According to the BBC, Buttress also identified four points in the year when businesses could introduce price cuts – summer holidays, the start of the new school term, rising inflation in the autumn and Christmas time.
A government source told the BBC no additional funding will be provided to help brands slash prices. The plans have been branded a “slap in the face” for SMEs, with the Federation of Small Businesses telling the BBC the notion struggling firms can “soak up” the additional costs “isn’t realistic”.
Today the BRC NielsenIQ shop price index revealed prices in UK shops have hit their highest rate of inflation since 2008, amid surging supply chain costs and contracting consumer spending.

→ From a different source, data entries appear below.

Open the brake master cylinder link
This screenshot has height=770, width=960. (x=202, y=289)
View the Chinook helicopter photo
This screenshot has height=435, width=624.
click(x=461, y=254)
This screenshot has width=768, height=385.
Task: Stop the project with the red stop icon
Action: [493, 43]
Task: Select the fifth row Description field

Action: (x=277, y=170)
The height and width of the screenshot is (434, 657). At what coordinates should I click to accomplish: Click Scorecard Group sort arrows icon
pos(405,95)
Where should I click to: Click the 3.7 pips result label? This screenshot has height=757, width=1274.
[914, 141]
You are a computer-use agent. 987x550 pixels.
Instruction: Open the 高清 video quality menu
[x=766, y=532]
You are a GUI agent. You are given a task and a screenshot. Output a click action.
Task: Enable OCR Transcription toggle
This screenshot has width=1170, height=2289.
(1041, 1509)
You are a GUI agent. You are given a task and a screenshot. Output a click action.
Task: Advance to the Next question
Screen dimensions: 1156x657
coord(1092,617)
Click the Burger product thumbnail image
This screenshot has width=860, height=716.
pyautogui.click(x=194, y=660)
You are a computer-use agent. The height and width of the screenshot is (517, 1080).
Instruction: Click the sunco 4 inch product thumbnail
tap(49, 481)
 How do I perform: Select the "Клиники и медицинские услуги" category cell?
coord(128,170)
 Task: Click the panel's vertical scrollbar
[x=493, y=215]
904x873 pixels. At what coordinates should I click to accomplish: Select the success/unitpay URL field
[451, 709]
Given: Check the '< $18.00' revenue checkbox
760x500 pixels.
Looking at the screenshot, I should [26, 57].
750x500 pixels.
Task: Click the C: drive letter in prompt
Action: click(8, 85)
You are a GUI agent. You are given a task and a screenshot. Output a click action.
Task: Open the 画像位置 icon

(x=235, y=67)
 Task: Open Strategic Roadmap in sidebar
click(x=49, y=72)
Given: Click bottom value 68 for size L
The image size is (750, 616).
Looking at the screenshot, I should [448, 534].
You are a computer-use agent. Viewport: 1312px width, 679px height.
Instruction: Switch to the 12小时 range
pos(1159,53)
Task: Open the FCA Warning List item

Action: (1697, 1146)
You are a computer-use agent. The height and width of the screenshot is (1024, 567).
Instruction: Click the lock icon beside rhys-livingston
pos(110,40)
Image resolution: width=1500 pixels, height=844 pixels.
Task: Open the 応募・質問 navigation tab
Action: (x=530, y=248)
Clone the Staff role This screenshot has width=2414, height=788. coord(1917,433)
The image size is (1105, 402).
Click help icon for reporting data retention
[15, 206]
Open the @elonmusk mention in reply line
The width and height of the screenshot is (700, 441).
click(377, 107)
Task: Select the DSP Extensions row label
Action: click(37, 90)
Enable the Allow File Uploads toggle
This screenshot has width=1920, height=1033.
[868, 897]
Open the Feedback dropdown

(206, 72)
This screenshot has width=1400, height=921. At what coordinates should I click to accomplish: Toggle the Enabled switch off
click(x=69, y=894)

UK retail prices are up 3.1% on June last year and up from 2.8% last month. Food inflation surged to 5.6% in June, with the highest price rises seen for fresh food – up 6.2% on June last year.
BRC chief executive Helen Dickinson points to the impact of inflation reaching a 40-year high of 9.1% in May, as measured by the consumer price index. She notes food prices, particularly for fresh foods such as cheese, have been affected by the “spiralling costs of fertiliser and animal feed.”
to Dickinson, retailers are seeking to “absorb as much of these costs as possible” and chase efficiencies in their own businesses, with supermarkets expanding value ranges to provide a wider choice for shoppers “trading down” and offering discounts to vulnerable customers.
However, Dickinson did say that if costs continue to spiral it will be up to the government to find ways to help retail businesses support their customers.